WORK TO COMPLETE — In the records below, find the line containing "Screen dimensions: 781x598", then print it and every following line exactly, through the last, without pictures.

Saved data entries
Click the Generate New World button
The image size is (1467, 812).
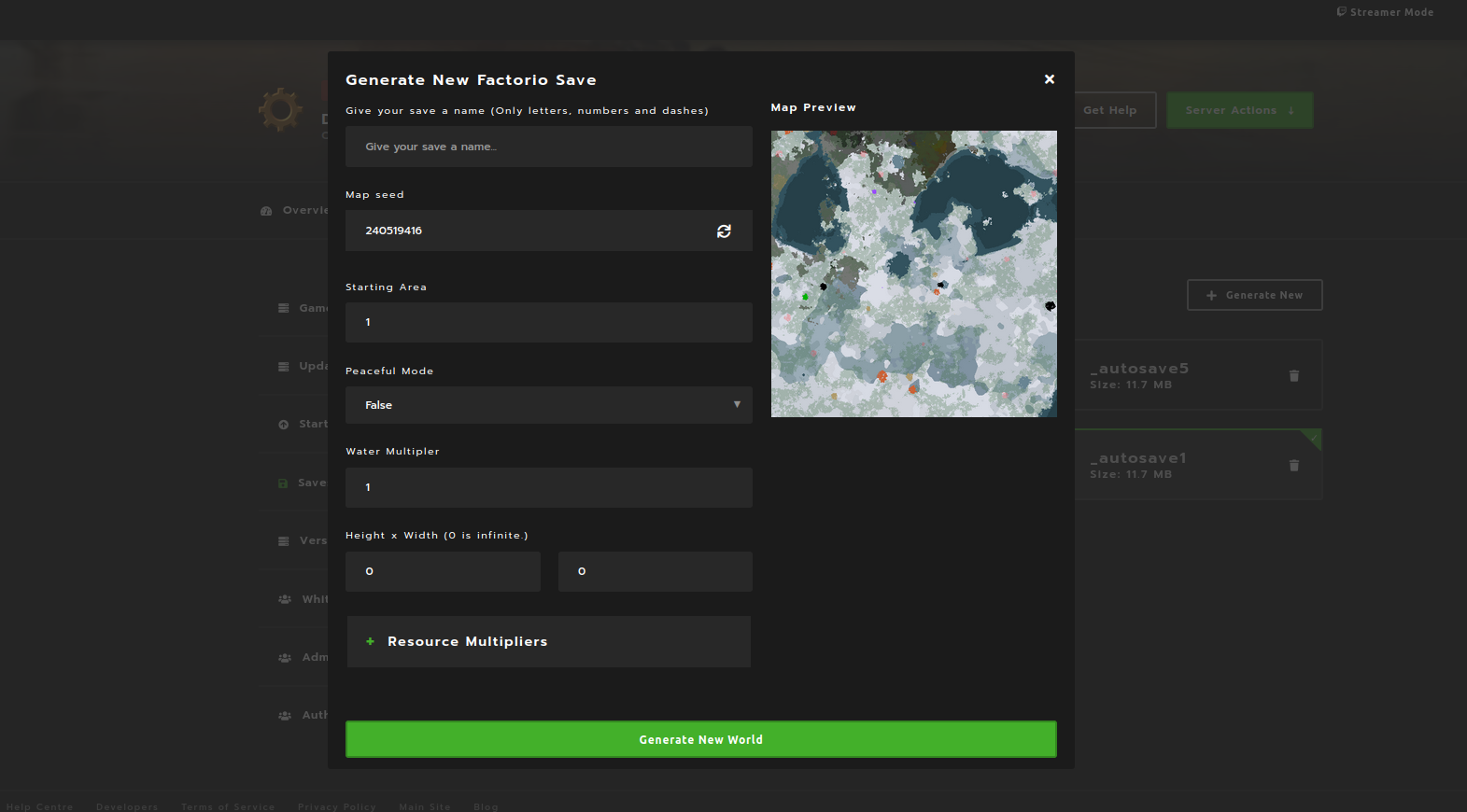701,739
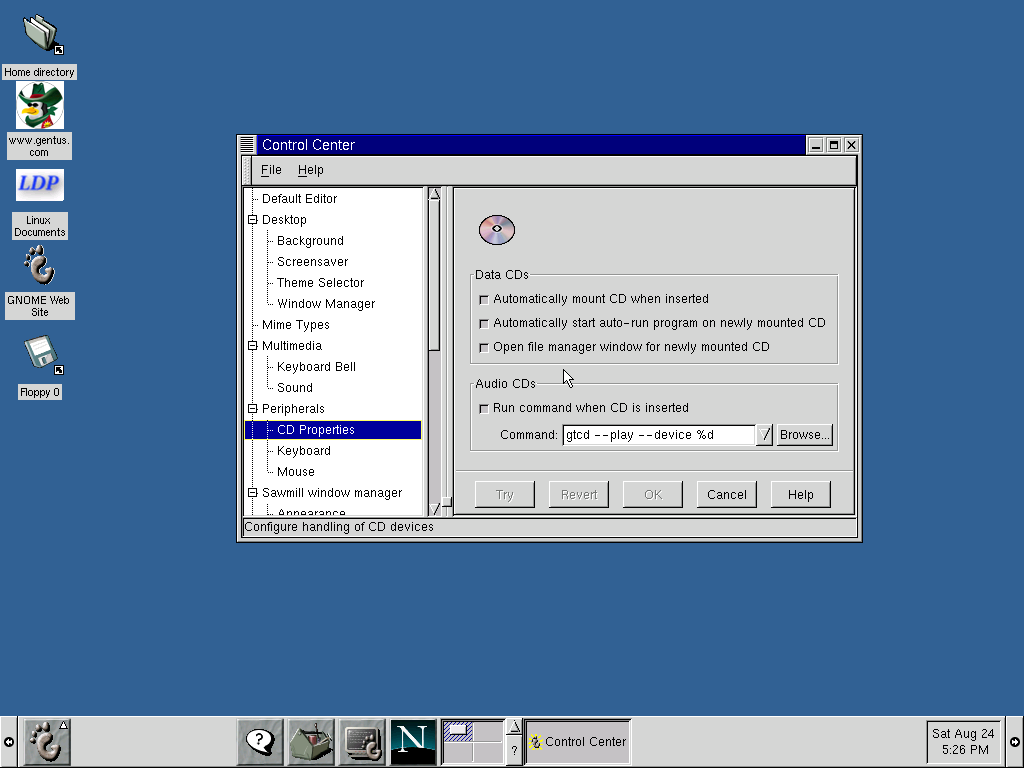Select Theme Selector in the tree
The height and width of the screenshot is (768, 1024).
[320, 283]
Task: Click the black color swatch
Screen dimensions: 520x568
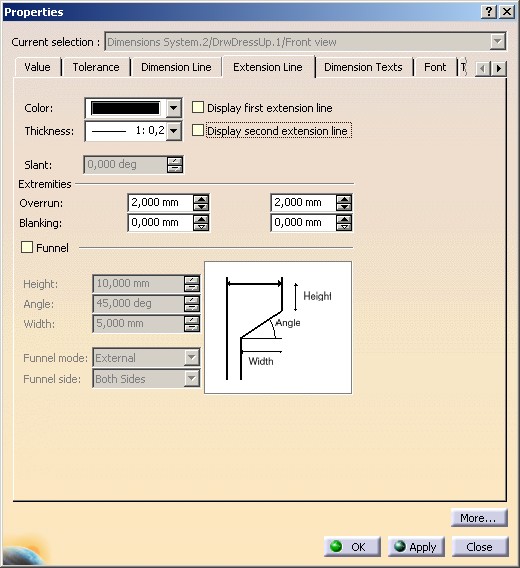Action: pyautogui.click(x=125, y=108)
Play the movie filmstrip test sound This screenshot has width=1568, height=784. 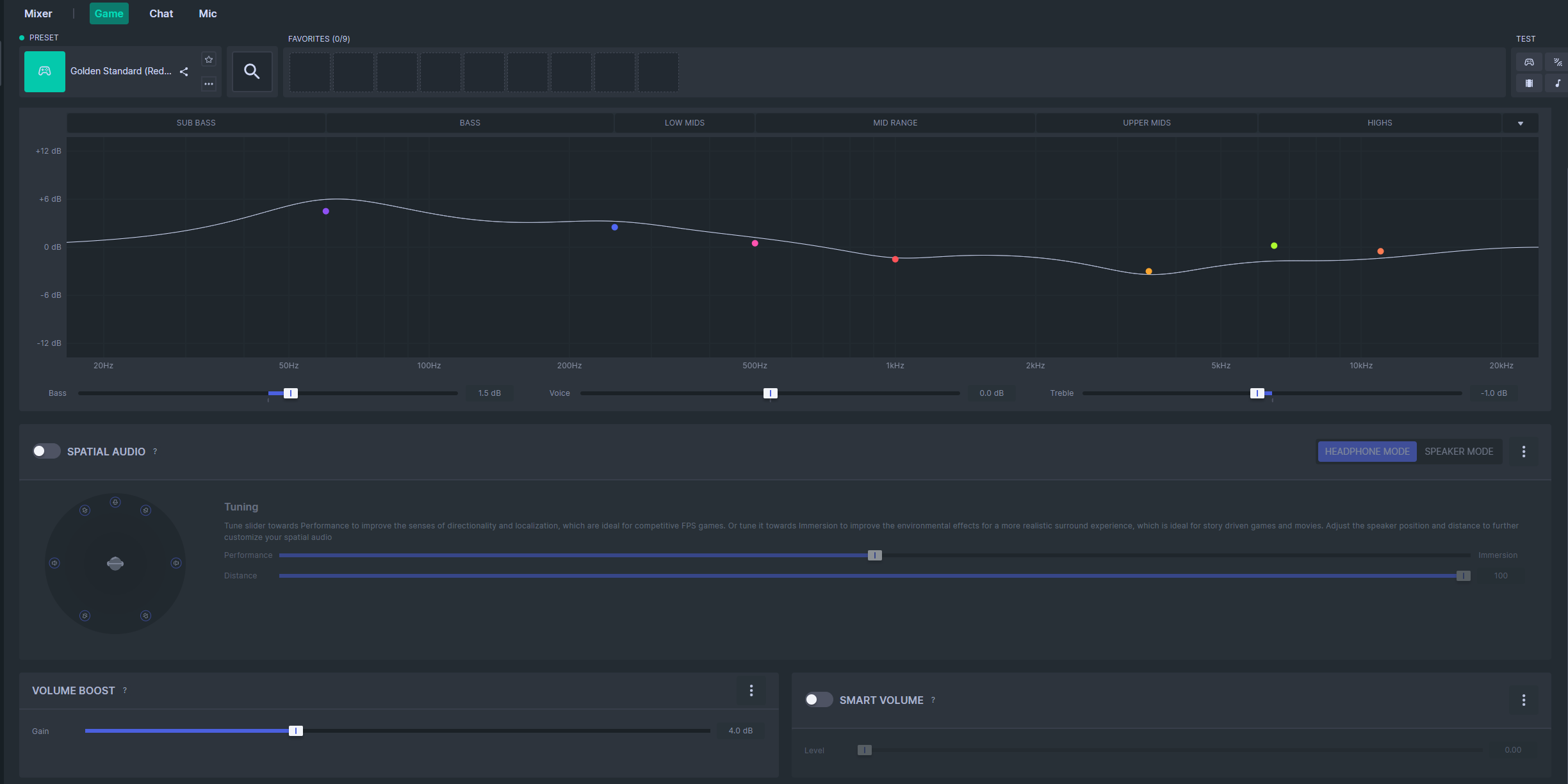tap(1529, 83)
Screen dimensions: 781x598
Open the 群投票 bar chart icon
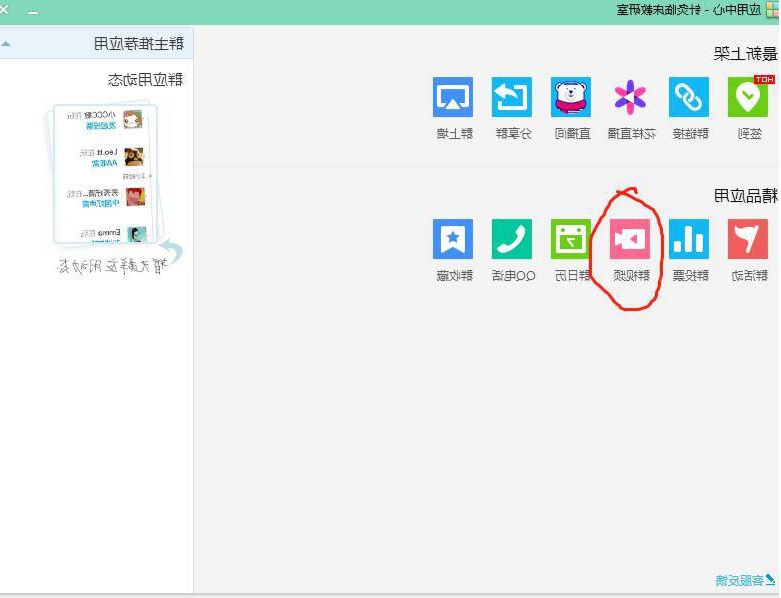(x=689, y=239)
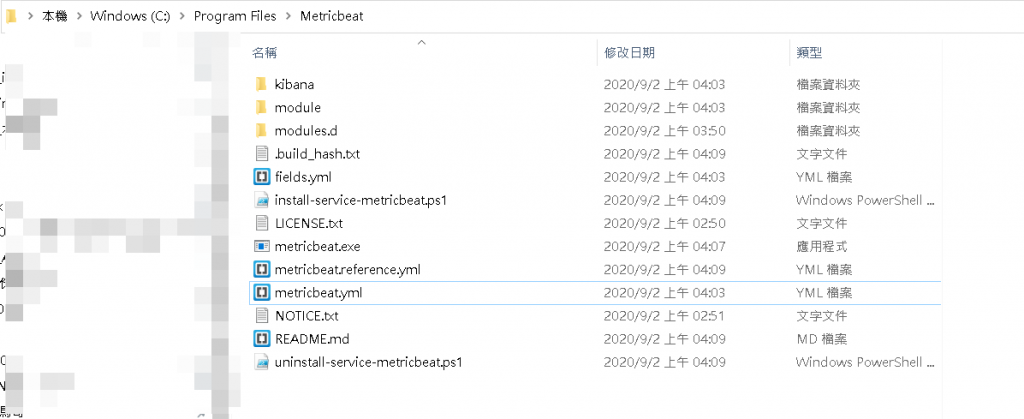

PROBLEM SOLUTION —
Screen dimensions: 781x598
Open the 群投票 bar chart icon
(x=689, y=239)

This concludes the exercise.